Numerous attempts have been made in the laboratory to simulate the reactions observed by the Viking biological package. While some have reproduced certain aspects of the data, none has succeeded entirely. Incredibly, almost 30 years after Viking, the crucial chemical oxidant hypothesis remains still untested (this is exactly the point Levin is always grumbling about - nothing more nothing less!). ExoMars will therefore include a powerful instrument to study oxidants and their relation to organics distribution on Mars (Levin will be happy I guess if he dont pass away before)."

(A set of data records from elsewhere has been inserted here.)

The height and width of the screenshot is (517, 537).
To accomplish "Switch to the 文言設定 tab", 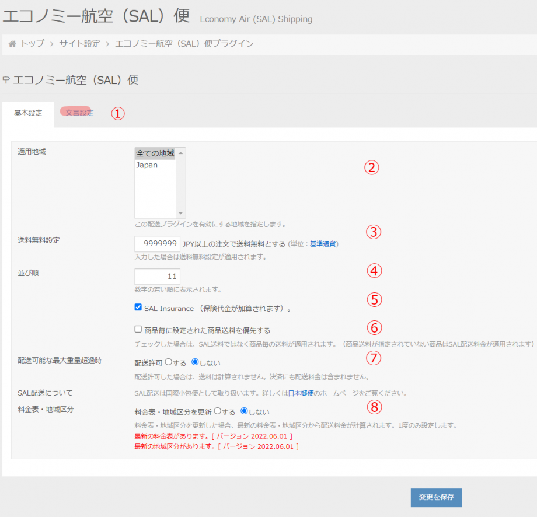I will pos(79,113).
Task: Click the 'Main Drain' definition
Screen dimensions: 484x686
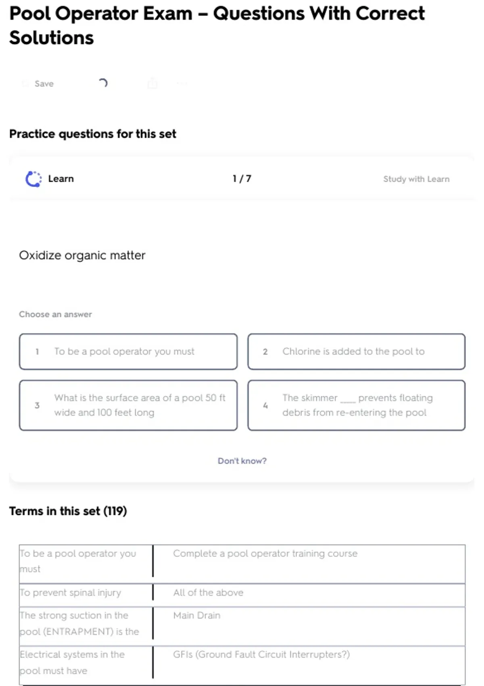Action: (x=197, y=615)
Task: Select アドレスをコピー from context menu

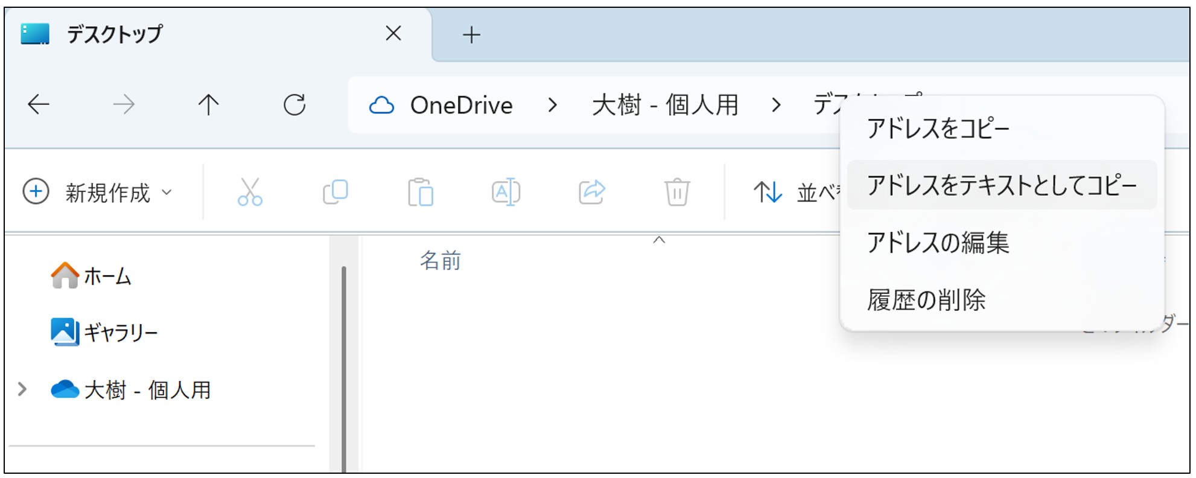Action: (938, 129)
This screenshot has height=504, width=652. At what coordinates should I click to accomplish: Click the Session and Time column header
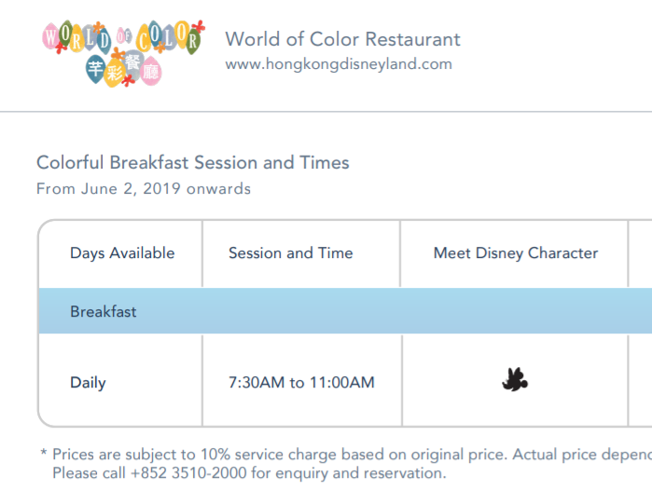coord(291,252)
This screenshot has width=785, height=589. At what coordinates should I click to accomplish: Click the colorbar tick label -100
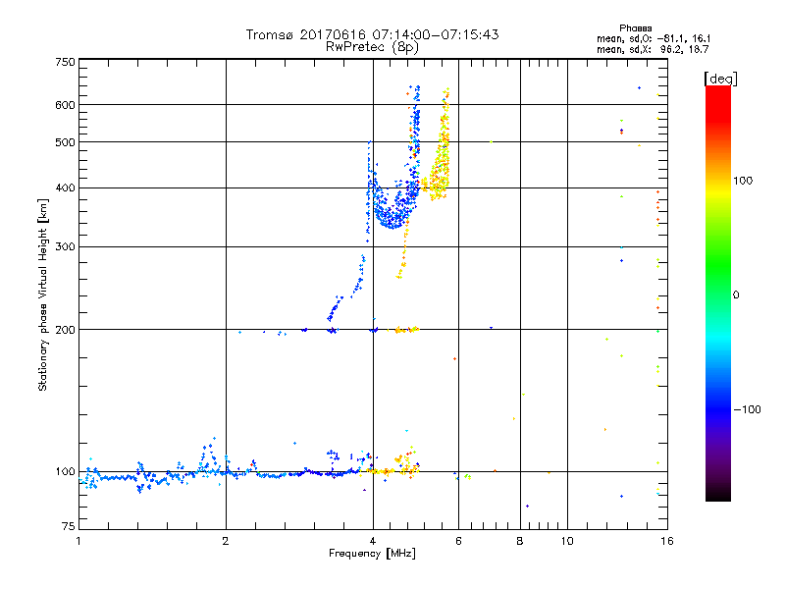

Lets hope the ExoMars Rover will make it to Mars to give us a real clue about life on Mars at last which NASA failed to establish in the last 40+ years.


Posts: xxx

Reply: 179

PostPosted: August 3, 2011 11:46 AM 

Re: reply 175, Indian red rains contained spores as terrestrial contaminants.


Posts: 344

Reply: 180

PostPosted: August 4, 2011 11:39 PM 

We have wasted so much time it should no longer be enough simply to seek to confirm life on Mars: we need to start studying it. IMO the best way to proceed is to send an experiment that can not just detect DNA, but can sequence it. If we could completely sequence a Martian genome, we could learn a lot about its relationship to Earth life. In principle we might ultimately even be able ultimately to replicate the organism. I wouldn't recommend doing this on Earth though, having seen too many SF shows in my youth!